57回目の遠洋航海

 先週、世界一周の遠洋航海を終え、10月30日、無事に日本に帰国した防衛大学校の後輩(3等海尉)と会って、酒食をともにした。

 昭和32年以降、毎年、遠洋航海は実施されており、今年で57回目となる。

 海上自衛隊の遠洋航海は、広島県江田島にある幹部候補生学校(旧海軍兵学校)の一般幹部候補生課程を卒業した実習幹部「3等海尉」に外洋航海を通じて、学校等において修得した知識・技能を実地に修得させ、幹部自衛官として必要な資質を育成するために実施されている。諸外国を訪問することにより、国際感覚を身に付けさせ、合わせて各国との友好親善の増進にも寄与することを目的としている。

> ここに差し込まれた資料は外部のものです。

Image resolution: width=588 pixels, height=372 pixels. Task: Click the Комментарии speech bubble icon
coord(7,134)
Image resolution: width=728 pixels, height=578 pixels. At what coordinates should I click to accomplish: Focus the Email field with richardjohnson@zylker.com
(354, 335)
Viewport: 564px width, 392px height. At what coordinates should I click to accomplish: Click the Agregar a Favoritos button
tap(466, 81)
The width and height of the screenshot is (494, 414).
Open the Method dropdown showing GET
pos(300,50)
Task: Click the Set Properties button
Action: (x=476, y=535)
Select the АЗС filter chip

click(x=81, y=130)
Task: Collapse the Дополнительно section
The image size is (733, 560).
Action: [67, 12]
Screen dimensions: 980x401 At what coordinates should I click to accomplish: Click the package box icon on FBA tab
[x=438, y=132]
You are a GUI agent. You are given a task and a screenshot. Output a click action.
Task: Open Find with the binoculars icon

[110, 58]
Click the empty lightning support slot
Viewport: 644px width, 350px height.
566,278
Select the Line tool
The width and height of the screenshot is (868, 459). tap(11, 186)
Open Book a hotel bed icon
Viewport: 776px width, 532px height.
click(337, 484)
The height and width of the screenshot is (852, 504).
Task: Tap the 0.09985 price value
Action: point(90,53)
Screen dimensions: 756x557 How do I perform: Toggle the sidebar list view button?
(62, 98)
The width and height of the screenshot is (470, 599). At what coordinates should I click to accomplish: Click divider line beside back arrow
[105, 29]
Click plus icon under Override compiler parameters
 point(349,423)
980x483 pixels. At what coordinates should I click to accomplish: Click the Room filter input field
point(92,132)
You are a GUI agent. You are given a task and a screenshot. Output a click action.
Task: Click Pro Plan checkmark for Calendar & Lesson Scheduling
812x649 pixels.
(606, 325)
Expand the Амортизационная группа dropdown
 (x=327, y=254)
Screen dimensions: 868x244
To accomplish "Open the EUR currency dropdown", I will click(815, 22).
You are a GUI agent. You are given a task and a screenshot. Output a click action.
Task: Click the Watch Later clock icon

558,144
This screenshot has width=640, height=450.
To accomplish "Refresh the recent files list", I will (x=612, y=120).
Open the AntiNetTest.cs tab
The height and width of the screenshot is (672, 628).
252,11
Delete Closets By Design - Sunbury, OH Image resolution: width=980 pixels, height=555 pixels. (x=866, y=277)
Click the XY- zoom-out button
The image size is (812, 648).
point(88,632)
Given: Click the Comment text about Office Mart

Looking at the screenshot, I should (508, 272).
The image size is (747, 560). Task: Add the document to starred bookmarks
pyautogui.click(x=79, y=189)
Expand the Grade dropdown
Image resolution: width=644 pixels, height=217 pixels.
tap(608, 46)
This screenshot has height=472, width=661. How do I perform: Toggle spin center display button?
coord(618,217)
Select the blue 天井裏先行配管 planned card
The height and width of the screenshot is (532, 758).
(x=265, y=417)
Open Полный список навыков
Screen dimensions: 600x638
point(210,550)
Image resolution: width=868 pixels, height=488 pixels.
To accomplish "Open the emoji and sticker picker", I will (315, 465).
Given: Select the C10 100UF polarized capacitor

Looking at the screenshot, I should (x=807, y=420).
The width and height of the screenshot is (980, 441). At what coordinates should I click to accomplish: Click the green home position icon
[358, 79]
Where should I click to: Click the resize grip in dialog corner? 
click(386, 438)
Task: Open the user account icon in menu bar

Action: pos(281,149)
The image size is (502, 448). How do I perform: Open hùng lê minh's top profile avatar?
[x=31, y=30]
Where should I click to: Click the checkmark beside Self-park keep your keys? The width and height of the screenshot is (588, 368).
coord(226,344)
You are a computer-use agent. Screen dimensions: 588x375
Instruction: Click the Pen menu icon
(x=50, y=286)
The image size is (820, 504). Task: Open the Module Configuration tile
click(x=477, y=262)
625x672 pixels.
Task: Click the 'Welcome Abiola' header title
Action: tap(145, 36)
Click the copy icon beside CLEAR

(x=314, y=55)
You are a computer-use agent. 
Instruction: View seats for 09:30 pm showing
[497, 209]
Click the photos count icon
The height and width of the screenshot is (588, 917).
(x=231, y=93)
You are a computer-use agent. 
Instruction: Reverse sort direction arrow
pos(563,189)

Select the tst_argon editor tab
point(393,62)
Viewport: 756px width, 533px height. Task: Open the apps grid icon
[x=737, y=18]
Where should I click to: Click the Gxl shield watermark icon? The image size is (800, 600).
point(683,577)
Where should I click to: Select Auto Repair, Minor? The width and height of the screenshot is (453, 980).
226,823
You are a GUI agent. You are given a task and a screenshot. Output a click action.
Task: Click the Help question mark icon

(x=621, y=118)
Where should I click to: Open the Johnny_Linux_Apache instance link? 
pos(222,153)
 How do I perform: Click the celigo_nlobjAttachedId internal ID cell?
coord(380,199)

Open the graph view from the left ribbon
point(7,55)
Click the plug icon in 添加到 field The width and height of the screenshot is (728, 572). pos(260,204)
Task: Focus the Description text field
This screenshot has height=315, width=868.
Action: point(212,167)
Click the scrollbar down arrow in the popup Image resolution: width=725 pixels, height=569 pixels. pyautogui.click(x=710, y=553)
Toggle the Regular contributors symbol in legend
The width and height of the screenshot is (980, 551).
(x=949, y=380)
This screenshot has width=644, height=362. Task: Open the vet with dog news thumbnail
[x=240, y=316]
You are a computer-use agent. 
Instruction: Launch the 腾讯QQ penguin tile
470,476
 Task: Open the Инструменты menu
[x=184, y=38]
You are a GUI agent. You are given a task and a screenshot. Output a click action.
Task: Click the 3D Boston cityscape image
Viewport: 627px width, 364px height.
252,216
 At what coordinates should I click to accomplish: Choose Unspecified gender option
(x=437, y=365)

 今年の遠洋航海は、太平洋を横断してパナマ運河を通過後、アメリカ、カナダから大西洋を渡って欧州各国を巡り、アラビア海、インド洋を経て帰国した(総航程・約5万5000㌔㍍)。

 訪問国(寄港順)は以下の通り。

 アメリカ(パールハーバー)、メキシコ(マンサニージョ)、パナマ(パナマシティー)、アメリカ(ニューポート)、カナダ(ハリファックス)、イギリス(ポーツマス)、フィンランド(ヘルシンキ)、ロシア(サンクトペテルブルク)、ポーランド(グディニア)、ドイツ(キール)、フランス(ブレスト)、スペイン(バルセロナ)、イタリア(ターラント)、クロアチア(スプリト)、ジブチ(ジブチ)、スリランカ(コロンボ)、ミャンマー(ヤンゴン)、カンボジア(シハヌークビル)、ベトナム(ダナン)。

 ポーランド、フィンランド、クロアチア、ミャンマーの4カ国は海自艦隊としては初の訪問となった。

 また今回、グディニア港を出港後に、ポーランド海軍との親善訓練なども実施されている。

 私は陸上自衛隊出身であり、海のことはあまり詳しくないが、寄港地での歓迎や、艦内での生活などを聞くと、一冊の本が書けるぐらい盛りだくさんの体験をしてきた後輩が羨ましい限りだ。